Performs a forward pass through the network.

public Tensor<T> Forward(Tensor<T> input)

Parameters

input Tensor<T>

The input voxel grid tensor with shape [batch, channels, depth, height, width] or [channels, depth, height, width] for single samples.

Returns

Tensor<T>

The output predictions with shape [batch, numClasses] or [numClasses].

Remarks

The forward pass sequentially applies each layer's transformation to the input, producing class probabilities or scores for 3D shape classification.

GetModelMetadata()

Gets metadata about this model for serialization and inspection.

public override ModelMetadata<T> GetModelMetadata()

Returns

ModelMetadata<T>

A ModelMetadata<T> object containing model information.

InitializeLayers()

Initializes the layers of the VoxelCNN.

protected override void InitializeLayers()

Remarks

If the architecture provides custom layers, those are used. Otherwise, default layers are created using CreateDefaultVoxelCNNLayers(NeuralNetworkArchitecture<T>, int, int, int).

Predict(Tensor<T>)

Generates predictions for the given input.

public override Tensor<T> Predict(Tensor<T> input)

Parameters

input Tensor<T>

The input voxel grid tensor.

Returns

Tensor<T>

The predicted class probabilities or scores.

Remarks

For Beginners: This is the main method you'll use to get results from your trained neural network. You provide some input data (like an image or text), and the network processes it through all its layers to produce an output (like a classification or prediction).

SerializeNetworkSpecificData(BinaryWriter)

Serializes network-specific data to a binary stream.

protected override void SerializeNetworkSpecificData(BinaryWriter writer)

Parameters

writer BinaryWriter

The binary writer to serialize to.

Remarks

This method is called at the end of the general serialization process to allow derived classes to write any additional data specific to their implementation.

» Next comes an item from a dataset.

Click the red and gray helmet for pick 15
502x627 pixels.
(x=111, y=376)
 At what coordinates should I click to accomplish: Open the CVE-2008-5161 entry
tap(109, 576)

For Beginners: Think of this as packing a special compartment in your suitcase. While the main serialization method packs the common items (layers, parameters), this method allows each specific type of neural network to pack its own unique items that other networks might not have.

Train(Tensor<T>, Tensor<T>)

Trains the network on a single batch of input-output pairs.

public override void Train(Tensor<T> input, Tensor<T> expectedOutput)

Parameters

input Tensor<T>

The input voxel grid tensor.

expectedOutput Tensor<T>

The expected output (ground truth labels).

Remarks

Training involves: 1. Forward pass to compute predictions 2. Loss calculation between predictions and expected output 3. Backward pass to compute gradients 4. Gradient clipping to prevent exploding gradients 5. Parameter update using the optimizer

UpdateParameters(Vector<T>)

Updates the network parameters using a flat parameter vector.

public override void UpdateParameters(Vector<T> parameters)

Parameters

parameters Vector<T>

Vector containing all parameters to set.

Remarks

This method distributes parameters from a flat vector to each layer based on their parameter counts.